The story centers around a South Korean American couple and their teenage daughter who recently arrived in the United States.  They own and run a small HBOT facility.  A mother and a child, not her own, both die in the chamber due to the explosion.   The mother of the deceased child was taking a parental break and she remained outside for that fatal session.

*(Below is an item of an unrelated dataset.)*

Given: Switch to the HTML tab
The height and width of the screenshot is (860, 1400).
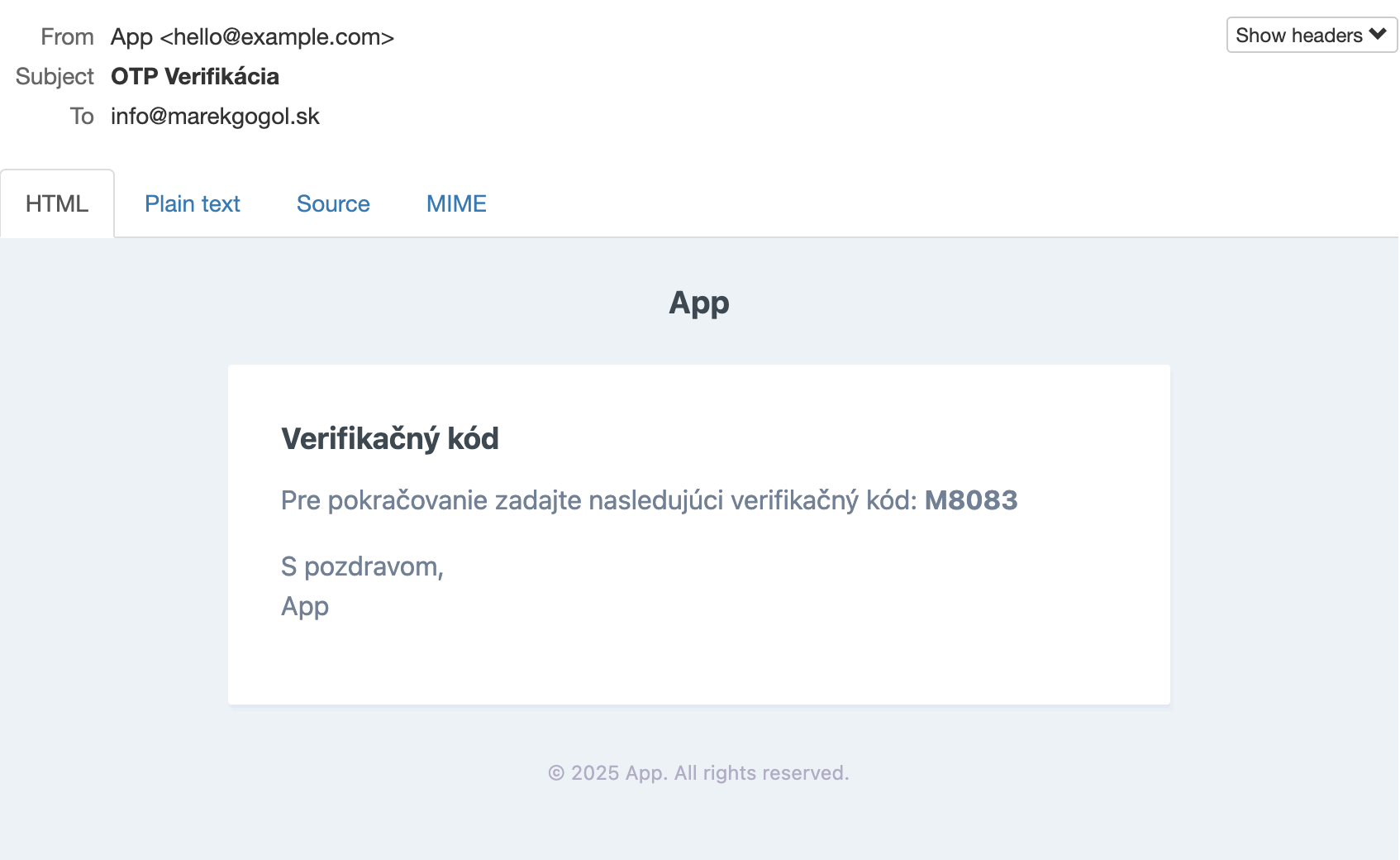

This mom has been known to show her burnout and has said, while the other mothers only thought, “Sometimes I wish my child was dead.”   For this reason, she becomes the murder defendant on trial.  But the author keeps us guessing.  Could it have been the owners, who needed the insurance money?  Or perhaps a protesting mom who does not believe in the therapy?  All the twists make for an entertaining read.  What makes the story complex are the aspects of the characters’ individual lives.  The exhaustion and depression that comes from the daily superhuman caregiving demands placed on the mothers, the difficulty of the immigrant experience, the confusion of the teen who wants to go back to Korea, despite being more American in her speech and mannerisms than her parents will ever be.  It has been reported that HBOT can help with many other medical issues; a white American doctor married to a Korean American woman participates in the dives because his wife says it will help them conceive.  He personally believes the treatments are nonsense but appeases his wife, putting himself in what he considers a humiliating position—Great tension.

Combining a murder-mystery with family issues, the immigrant experience, and the keenly felt, heart-wrenching emotions of the parents makes for an interesting use of the genre.  There is even an emphasis on the social drama provoked by different parenting beliefs.  A group of protesting moms feel those who put their kids in these chambers (which can on rare occasions be dangerous) do not accept their children as they are, and want to ‘fix’ them.  They hold signs reading “I’m a child, not a lab rat.”   In the April 2019 Asian American Writers Workshop (AAWW) interview, the author’s shares that her own son received HBOT treatments.  Once again, Kim uses her personal experience to create a powerful human story disguised as a legal thriller.  Kim’s courtroom drama will pose threat to any others out there.

I received this Advance Review Copy (ARC) novel from the publisher at no cost in exchange for an honest review.